Embora no geral o sensitivo mediúnico esteja desperto, em certos casos que se tornam cada vez mais frequentes, o sonambulismo espontâneo se instala no médium e este fala por si mesmo, ou por sugestão, absolutamente como o sonâmbulo magnético nas mesmas circunstâncias.

Enfim, como procedeis relativamente aos Espíritos obsessores ou simplesmente inferiores, que desejais moralizar? Agis sobre eles por atração fluídica; magnetizai-os, na maioria das vezes inconscientemente, para os reter em vosso círculo de ação; algumas vezes conscientemente, quando estabeleceis em torno deles uma camada fluídica, que não podem penetrar sem a vossa permissão, e agis sobre eles pela força moral, que não é outra coisa senão uma ação magnética quintessenciada.

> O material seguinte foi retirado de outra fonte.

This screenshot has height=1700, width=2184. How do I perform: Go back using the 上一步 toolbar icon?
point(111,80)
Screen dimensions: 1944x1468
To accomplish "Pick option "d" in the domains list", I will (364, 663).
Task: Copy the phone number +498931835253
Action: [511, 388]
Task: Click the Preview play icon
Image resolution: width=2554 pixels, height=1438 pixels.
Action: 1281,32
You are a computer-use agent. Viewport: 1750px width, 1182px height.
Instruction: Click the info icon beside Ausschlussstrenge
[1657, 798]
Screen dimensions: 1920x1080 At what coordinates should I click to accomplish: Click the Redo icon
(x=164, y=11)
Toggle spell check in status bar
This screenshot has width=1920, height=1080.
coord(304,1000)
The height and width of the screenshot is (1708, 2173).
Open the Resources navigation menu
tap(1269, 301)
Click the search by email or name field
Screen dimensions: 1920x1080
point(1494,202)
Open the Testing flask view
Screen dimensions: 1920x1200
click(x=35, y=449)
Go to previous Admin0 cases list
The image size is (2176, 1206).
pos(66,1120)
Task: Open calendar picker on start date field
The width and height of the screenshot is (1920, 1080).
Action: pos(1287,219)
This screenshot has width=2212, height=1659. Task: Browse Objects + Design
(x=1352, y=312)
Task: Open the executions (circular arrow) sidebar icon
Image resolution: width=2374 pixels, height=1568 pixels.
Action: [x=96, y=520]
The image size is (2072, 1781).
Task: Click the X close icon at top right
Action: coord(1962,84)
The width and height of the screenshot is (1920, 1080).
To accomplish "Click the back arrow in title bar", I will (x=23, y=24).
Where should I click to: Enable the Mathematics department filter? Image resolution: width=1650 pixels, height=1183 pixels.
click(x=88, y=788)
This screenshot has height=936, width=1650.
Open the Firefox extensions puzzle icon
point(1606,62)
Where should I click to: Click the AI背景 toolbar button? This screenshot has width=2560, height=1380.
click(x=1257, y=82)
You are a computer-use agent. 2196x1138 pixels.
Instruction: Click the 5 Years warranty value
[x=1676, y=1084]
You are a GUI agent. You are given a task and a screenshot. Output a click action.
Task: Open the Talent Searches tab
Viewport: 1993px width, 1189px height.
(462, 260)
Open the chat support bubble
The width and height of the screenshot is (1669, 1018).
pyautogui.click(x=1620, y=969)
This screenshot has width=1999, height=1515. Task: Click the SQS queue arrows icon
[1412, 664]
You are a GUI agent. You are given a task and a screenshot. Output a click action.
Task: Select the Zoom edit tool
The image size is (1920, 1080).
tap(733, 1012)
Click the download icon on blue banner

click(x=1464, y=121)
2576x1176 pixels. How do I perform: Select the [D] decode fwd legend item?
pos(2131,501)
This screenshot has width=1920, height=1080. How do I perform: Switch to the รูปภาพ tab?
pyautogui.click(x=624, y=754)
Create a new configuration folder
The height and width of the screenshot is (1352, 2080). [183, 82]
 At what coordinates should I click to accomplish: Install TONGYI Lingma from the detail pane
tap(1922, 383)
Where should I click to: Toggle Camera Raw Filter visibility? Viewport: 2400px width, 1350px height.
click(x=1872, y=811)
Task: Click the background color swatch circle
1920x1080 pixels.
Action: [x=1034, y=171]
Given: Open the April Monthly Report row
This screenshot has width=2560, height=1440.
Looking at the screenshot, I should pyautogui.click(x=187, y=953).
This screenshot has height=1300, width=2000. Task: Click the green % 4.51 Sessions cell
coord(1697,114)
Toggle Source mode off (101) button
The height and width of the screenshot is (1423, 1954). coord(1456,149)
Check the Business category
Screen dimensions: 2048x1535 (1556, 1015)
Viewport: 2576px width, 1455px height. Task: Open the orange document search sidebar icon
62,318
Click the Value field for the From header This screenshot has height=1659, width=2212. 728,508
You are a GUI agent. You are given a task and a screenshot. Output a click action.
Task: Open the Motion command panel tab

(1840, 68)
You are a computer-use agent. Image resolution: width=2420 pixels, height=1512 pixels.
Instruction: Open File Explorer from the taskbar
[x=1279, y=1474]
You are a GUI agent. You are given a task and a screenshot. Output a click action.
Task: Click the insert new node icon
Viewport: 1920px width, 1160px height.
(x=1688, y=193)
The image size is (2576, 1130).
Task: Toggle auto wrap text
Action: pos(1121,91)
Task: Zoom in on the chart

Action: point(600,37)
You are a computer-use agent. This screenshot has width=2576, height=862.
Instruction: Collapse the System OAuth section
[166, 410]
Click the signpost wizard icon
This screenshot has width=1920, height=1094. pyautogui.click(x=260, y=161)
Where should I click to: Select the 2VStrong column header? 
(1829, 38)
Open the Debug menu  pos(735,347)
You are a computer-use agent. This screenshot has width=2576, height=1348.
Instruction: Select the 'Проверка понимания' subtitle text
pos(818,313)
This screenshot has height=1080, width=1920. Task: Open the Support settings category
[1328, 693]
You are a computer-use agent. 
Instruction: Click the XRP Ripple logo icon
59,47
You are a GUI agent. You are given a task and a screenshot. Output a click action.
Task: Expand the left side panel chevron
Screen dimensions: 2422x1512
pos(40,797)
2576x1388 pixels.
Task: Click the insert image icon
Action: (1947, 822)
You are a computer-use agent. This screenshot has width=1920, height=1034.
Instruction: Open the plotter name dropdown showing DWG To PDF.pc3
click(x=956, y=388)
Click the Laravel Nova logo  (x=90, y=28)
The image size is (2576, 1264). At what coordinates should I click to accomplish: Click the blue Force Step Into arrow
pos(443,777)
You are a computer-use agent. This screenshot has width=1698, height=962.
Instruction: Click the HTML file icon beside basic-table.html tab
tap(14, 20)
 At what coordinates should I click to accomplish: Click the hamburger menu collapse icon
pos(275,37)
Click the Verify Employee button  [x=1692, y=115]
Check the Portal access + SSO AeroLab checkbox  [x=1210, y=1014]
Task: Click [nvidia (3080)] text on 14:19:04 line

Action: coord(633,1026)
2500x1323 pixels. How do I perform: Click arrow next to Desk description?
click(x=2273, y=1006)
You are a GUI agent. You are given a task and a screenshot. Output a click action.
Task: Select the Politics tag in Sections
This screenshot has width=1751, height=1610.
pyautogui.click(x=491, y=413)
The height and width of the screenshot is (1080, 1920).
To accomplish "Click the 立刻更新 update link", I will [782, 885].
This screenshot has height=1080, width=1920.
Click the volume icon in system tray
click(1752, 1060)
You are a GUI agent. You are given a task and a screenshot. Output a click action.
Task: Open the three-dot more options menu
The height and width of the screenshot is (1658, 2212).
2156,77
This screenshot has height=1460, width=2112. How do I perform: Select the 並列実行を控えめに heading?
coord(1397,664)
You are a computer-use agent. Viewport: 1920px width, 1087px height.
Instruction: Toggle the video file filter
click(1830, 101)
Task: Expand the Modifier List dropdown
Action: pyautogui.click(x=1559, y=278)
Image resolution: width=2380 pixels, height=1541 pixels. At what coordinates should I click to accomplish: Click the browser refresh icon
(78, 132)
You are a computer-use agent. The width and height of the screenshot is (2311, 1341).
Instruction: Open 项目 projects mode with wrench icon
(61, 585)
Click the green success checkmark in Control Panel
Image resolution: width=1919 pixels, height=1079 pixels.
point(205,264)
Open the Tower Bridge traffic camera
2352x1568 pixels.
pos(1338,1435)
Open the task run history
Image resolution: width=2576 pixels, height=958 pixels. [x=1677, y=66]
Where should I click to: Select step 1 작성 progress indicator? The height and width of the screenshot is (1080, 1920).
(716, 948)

Como vos foi dito muitas vezes, não há lacunas na obra da Natureza, nem saltos bruscos, mas transições insensíveis, que fazem que se passe pouco a pouco de um a outro estado, sem que não se perceba a mudança senão pela consciência de uma situação melhor.

O magnetismo é, pois, um grau inferior do Espiritismo, e que insensivelmente se confunde com este último por uma série de variedades, pouco diferindo um do outro, como o animal é um estado superior da planta etc. Num caso, como no outro, são dois degraus da escada infinita, que liga todas as criações, desde o ínfimo átomo até Deus criador! Acima de vós está a luz ofuscante, que os vossos fracos olhos ainda não podem suportar; abaixo estão as trevas profundas, que os vossos mais poderosos instrumentos de óptica ainda não puderam iluminar. Ontem nada sabíeis; hoje vedes o abismo profundo no qual se perde a vossa origem. Pressentis o objetivo infinitamente perfeito, para o qual tendem todas as vossas aspirações. E a quem deveis todos esses conhecimentos? Ao magnetizador! Ao Espiritismo! A todas as revelações que decorrem de uma lei de relação universal entre todos os seres e seu Criador! A uma ciência surgida ontem por vossa concepção, mas cuja existência se perde na noite dos tempos, porque é uma das bases fundamentais da Criação.

De tudo isto concluo que o magnetismo, desenvolvido pelo Espiritismo, é a pedra angular da saúde moral e material da Humanidade futura.

E. Quinemant

 

Observação – A justeza das apreciações e as profundezas do novo ponto de vista, que encerra esta comunicação, a ninguém escaparão. Embora partido há pouco tempo, o Sr. Quinemant se revela, inicialmente e sem a menor hesitação, como um Espírito de incontestável superioridade. Apenas desprendido da matéria, que não parece ter deixado qualquer traço sobre ele, desdobra suas faculdades com uma força notável, que promete aos seus irmãos da Terra mais um bom conselheiro.

Os que pretendiam que o Espiritismo se arrastasse na rotina dos lugares-comuns e das banalidades, podem ver, pelas questões que ele aborda desde algum tempo, se fica estacionário; e o verão ainda melhor à medida que lhe for permitido desenvolver as suas consequências. Entretanto, a bem dizer, ele não ensina nada de novo. Se se estudar cuidadosamente os seus princípios constitutivos fundamentais, ver-se-á que encerram os germes de tudo; mas esses germes não podem desenvolver-se senão gradualmente; se nem todos florescem ao mesmo tempo, é que a extensão do círculo de suas atribuições não depende da vontade dos homens, mas da dos Espíritos, que regulam o grau de seu ensino conforme a oportunidade. É em vão que os homens queriam antecipar-se sobre o tempo; não podem constranger a vontade dos Espíritos, que agem conforme as inspirações superiores e não se deixam levar pela impaciência dos encarnados; se necessário, eles sabem tornar estéril essa impaciência. Deixai-os, pois, agir; fortifiquemo-nos no que eles ensinam, e estejamos certos de que saberão, em tempo útil, fazer que o Espiritismo dê o que deve dar.